The first project I'd like to talk about is a replica canal boat for LaSalle, Illinois. This is a vessel that is designed to be just like the boats that operated on this canal in the 1880s.
So we have an imperative from our customer to design a vessel that is historically authentic to the greatest extent possible. It must also comply with U.S. Coast Guard regulations. And we tried to make it accessible to the extent we could for persons with disabilities. This is a vessel that is 62 feet long but only about nine feet wide, so we're very constrained in beam.
It has -- again, to be an authentic canal boat, it has a raised deck, where access goes on, and then a cabin down a set of steps. That was the first problem for access. We looked at its three or four steps down into the cabin. The opportunities to put a lift on the vessel were limited because of its small size. The alternative was to put a passenger in a wheelchair out in the open.
So here's a problematic example for a vessel under 149 passengers where we adopted the C&T guidelines, where we relied upon transfer devices to help get people down into the vessel's cabin and into fixed seating down below.
The second example is a brand new ferry that we designed for Martha's Vineyard, a 1,200-passenger capacity, 60 automobiles, operating between Woods Hole and Vineyard Haven on a route that, during the summer, if you've ever been up that way, you have kids, dogs, bicycles, cars, trucks, everything you can imagine crowding the parking lot trying to get over to the vineyard.
That vessel, which would be a subchapter H boat, we designed in full compliance with the proposed guidelines. The vessel actually has two elevators on board. That was the customer's decision because they did not want the situation of it being a holiday weekend and one elevator being out of commission. So, again, there we felt that the rules worked quite well for that vessel and that installation.

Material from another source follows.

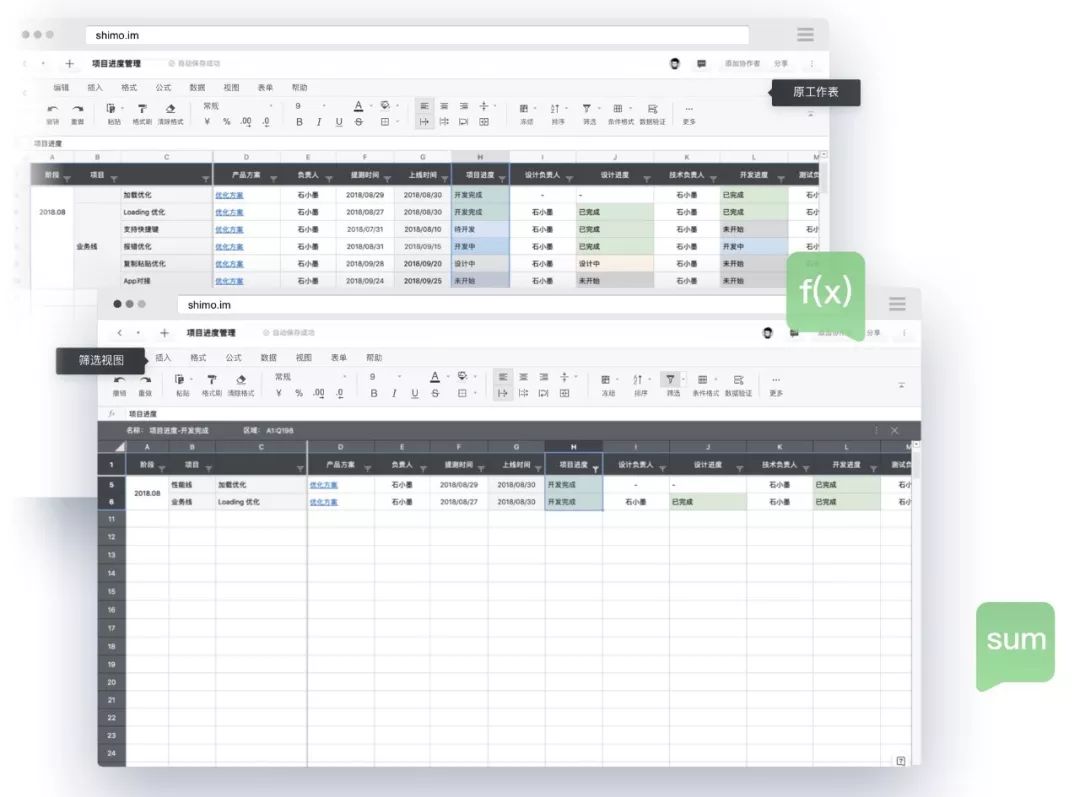The width and height of the screenshot is (1080, 797).
Task: Toggle Bold formatting in front window toolbar
Action: point(374,393)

Another example is a project we're working on right now which is a dinner boat, which would be a 149-passenger dinner boat. There would be three passenger decks on the vessel. And even though, under the proposed rules, we would not be required to have a full elevator on board, we're electing to -- because of space, weight, and electrical constraints, we are putting on instead a wheelchair lift that will actually be serving three different decks.
This is a problem for us in that the ANSI standard governing wheelchair lifts do not allow you to go to multiple stories. So here we have a challenge as engineers and designers. We know there are products out there that we can apply, but they don't fully meet the existing ANSI standard that exists, but we think it's a good solution for this class of vessel.
So we urge the Access Board needs to be looking at these other regulatory agencies that are setting third-party standards to try and get the word out that we need as much latitude when we're dealing with vessels because products designed for buildings will not work without consideration.
So I've touched upon a ferry boat. I've touched upon a canal or excursion boat. I've touched upon a dinner boat. A third example of a type of vessel we're working on right now is an overnight passenger ship for 144 passengers. This would be a small cruise ship regulated under subchapter K.
We have put an elevator on board. We have looked at providing accessible staterooms in the proportions proposed by the guidelines. That all seems to work well.
The issue of doorway widths for visiting other staterooms again was problematic in a smaller vessel, and so we were not able to incorporate the 32-inch wide doorways and still have the features we would like to have within the cabin.
The other challenge we see is that this is an operator that does ecotourism, so they're looking to load people from their ship into other boats. To do that, they're going to be operating off of the swim step on the stern of the vessel. We had no practical way to provide wheelchair access from the main deck of the vessel down to that swim step area to allow people to transfer into smaller boats.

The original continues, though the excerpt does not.